> [Written exercise]: Rewrite the records from the line containing "This screenshot has width=924, height=1307." through the line containing "click(x=553, y=180)", requests included, and shift every coordinate in the answers by -6.

(Items from a dataset)
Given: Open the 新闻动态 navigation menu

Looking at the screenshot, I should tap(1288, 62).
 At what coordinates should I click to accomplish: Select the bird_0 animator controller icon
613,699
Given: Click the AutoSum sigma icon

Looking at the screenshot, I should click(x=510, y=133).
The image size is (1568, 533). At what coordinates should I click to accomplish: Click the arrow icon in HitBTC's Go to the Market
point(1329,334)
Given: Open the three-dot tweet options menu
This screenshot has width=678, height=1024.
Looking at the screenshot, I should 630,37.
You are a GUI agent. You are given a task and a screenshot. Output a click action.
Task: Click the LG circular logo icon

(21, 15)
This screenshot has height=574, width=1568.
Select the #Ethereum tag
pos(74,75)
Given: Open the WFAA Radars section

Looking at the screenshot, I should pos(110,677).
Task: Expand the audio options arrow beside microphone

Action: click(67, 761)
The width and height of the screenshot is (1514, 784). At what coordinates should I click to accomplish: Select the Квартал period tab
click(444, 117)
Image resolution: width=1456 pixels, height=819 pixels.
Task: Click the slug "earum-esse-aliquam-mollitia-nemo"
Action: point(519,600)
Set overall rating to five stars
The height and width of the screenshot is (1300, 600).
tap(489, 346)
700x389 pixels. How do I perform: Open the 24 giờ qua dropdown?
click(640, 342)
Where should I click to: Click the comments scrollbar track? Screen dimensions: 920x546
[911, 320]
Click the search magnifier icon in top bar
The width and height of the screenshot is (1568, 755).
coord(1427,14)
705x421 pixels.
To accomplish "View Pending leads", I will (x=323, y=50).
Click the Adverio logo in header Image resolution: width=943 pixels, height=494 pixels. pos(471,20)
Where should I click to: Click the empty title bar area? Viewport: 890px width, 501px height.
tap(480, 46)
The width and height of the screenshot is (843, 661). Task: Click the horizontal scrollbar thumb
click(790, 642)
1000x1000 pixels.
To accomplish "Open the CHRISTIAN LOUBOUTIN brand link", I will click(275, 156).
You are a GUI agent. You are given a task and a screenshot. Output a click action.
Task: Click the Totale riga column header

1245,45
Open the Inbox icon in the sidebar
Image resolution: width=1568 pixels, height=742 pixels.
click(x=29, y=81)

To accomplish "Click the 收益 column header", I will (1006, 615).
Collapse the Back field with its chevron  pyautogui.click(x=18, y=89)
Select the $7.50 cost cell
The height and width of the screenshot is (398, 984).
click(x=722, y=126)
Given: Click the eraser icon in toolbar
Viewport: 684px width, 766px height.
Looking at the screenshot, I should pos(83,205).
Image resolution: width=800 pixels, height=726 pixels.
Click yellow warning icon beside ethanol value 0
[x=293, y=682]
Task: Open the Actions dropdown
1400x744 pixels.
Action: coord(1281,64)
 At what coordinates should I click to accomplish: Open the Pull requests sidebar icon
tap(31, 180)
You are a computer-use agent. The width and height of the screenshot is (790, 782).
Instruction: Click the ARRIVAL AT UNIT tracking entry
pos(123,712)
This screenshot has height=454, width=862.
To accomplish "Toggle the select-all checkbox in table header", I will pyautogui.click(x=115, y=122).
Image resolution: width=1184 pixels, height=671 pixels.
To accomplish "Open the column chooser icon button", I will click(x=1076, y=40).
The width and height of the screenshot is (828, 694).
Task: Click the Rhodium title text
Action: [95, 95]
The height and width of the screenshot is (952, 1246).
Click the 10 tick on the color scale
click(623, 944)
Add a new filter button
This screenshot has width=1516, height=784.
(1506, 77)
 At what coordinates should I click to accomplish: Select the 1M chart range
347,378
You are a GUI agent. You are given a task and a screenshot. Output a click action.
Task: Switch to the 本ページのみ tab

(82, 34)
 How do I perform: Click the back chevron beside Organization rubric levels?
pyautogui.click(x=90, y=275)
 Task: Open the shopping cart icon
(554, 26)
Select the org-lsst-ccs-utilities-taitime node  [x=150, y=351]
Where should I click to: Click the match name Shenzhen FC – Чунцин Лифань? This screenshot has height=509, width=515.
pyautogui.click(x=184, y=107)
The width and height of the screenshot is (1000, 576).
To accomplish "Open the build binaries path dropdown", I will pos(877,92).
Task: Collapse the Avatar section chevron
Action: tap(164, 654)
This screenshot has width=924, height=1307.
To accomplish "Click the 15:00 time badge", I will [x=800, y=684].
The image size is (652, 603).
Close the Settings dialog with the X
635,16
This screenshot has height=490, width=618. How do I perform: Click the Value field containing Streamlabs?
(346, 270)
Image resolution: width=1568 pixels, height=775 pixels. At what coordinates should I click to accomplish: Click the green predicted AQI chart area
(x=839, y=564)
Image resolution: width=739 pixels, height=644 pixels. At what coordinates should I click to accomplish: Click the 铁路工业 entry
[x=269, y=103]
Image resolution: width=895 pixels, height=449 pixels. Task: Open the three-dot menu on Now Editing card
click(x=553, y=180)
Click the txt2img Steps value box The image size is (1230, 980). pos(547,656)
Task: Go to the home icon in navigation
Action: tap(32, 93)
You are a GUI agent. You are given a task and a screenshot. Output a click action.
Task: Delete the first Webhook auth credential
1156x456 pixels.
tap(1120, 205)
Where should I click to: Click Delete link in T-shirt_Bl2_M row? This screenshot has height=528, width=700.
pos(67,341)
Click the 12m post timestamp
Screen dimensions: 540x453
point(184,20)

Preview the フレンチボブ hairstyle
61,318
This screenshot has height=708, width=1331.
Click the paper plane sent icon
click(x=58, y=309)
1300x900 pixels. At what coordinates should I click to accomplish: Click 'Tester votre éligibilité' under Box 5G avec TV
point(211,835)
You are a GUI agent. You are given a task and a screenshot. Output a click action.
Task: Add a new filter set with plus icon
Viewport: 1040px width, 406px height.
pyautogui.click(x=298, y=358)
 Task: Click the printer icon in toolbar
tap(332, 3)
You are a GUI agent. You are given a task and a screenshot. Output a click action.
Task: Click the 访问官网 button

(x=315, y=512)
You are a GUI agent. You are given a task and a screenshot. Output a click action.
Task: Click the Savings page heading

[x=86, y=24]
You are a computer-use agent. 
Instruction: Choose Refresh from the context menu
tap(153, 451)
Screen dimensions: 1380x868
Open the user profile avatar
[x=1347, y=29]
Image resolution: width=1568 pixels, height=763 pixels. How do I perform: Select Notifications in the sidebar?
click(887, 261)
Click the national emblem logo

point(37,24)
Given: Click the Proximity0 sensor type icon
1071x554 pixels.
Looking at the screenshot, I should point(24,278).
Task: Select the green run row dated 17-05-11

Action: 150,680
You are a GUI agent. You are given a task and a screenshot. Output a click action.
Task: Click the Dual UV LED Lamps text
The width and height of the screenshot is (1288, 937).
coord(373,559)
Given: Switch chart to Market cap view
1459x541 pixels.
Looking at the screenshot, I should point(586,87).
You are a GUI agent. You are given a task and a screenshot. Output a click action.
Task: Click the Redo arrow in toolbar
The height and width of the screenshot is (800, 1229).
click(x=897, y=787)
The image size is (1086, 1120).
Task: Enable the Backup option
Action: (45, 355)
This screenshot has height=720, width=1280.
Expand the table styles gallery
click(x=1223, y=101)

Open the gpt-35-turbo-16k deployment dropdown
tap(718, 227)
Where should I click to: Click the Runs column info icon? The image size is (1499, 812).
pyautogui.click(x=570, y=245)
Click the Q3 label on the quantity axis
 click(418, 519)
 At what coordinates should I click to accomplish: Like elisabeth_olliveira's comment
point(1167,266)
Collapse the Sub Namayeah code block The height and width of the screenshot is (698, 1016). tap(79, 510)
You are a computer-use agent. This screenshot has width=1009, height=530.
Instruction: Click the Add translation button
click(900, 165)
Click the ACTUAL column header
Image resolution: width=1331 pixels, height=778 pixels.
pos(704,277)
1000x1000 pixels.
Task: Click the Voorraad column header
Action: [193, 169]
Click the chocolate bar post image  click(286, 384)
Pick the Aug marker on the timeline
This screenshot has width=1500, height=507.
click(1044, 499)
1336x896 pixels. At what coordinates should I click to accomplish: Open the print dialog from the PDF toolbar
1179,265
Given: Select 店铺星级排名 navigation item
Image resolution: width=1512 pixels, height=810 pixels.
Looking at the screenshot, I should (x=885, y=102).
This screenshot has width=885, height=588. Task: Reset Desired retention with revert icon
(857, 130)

> [Exercise result]:
This screenshot has width=924, height=1307.
To accomplish "Click the 15:00 time badge", I will [x=794, y=678].
The image size is (652, 603).
Close the Settings dialog with the X
629,10
This screenshot has height=490, width=618. How do I perform: Click the Value field containing Streamlabs?
(340, 264)
Image resolution: width=1568 pixels, height=775 pixels. At what coordinates should I click to accomplish: Click the green predicted AQI chart area
(x=833, y=558)
Image resolution: width=739 pixels, height=644 pixels. At what coordinates should I click to accomplish: Click the 铁路工业 entry
[x=263, y=97]
Image resolution: width=895 pixels, height=449 pixels. Task: Open the three-dot menu on Now Editing card
click(x=547, y=174)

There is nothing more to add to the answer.